SECp43 has a direct role in selenoprotein synthesis regulation through its involvement in methylation of tRNA[Ser]Sec [30]. In zebrafish, Secp43 is not a selenoprotein, it is a cysteine homologue [9].
When analyzing Anarrhichtys ocellatus, TBLASTN showed three possible scaffolds. The scaffolds ML171132.1 and ML171060.1 had both lower E-value. Although ML171060.1 had better score than the other one, ML171132.1 showed a significantly better coverage when analysing the alignment in T-coffee.
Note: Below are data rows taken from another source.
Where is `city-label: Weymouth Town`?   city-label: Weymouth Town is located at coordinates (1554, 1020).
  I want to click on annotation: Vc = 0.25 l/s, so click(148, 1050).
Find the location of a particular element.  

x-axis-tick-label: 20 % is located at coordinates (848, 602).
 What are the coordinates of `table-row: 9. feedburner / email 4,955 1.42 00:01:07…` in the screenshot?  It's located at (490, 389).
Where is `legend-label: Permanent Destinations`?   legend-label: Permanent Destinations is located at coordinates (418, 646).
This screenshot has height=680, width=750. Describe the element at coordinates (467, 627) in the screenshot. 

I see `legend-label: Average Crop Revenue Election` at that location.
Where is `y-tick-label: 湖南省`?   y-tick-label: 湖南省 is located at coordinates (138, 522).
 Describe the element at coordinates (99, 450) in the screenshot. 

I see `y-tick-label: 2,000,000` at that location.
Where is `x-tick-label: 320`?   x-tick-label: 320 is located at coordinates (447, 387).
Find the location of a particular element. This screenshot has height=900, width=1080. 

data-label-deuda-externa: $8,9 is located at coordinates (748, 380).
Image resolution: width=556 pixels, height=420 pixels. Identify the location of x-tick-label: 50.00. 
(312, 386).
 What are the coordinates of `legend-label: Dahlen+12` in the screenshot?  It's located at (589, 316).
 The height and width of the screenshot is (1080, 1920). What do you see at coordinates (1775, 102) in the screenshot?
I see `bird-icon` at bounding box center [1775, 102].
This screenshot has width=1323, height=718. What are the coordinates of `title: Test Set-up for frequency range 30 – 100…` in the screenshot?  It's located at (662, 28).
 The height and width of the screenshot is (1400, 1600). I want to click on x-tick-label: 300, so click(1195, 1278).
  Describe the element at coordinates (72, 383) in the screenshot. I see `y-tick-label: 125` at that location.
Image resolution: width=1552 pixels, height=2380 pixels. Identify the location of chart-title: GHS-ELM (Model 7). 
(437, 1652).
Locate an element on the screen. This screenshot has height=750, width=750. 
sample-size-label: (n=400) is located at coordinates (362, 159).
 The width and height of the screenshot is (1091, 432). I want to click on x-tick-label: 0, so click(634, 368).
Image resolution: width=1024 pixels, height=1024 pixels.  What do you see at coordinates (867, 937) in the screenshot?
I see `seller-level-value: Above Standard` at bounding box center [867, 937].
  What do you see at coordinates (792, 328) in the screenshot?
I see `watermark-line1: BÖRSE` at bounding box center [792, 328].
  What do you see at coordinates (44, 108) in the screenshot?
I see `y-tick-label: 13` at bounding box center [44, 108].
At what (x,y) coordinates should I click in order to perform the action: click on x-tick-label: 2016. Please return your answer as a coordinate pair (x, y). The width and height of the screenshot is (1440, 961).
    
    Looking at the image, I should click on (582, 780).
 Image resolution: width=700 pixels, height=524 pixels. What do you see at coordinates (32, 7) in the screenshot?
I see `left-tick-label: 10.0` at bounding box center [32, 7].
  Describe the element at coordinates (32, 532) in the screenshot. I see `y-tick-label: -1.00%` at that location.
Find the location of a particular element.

Furthermore, the phylogeny study revealed that this scaffold was more closely related to the same protein in zebrafish. The predicted protein was slightly smaller that the protein in zebrafish. We observed that 47 amino acids were missing in the predicted protein in Anarrhichtys ocellatus. This finding could be due to a misprediction of the gene structure from exonerate. The predicted protein, like the zebrafish’s, did not contain selenocysteine, so Seblastian was not able to predict any selenoprotein or valid SECIS element.
All these data demonstrate that in Anarrhichtys ocellatus, SECp43 is a cys-containing homologue enzyme involved in Sec synthesis, located in the scaffold ML171032.1. Its gene contains 8 exons in the reverse strand.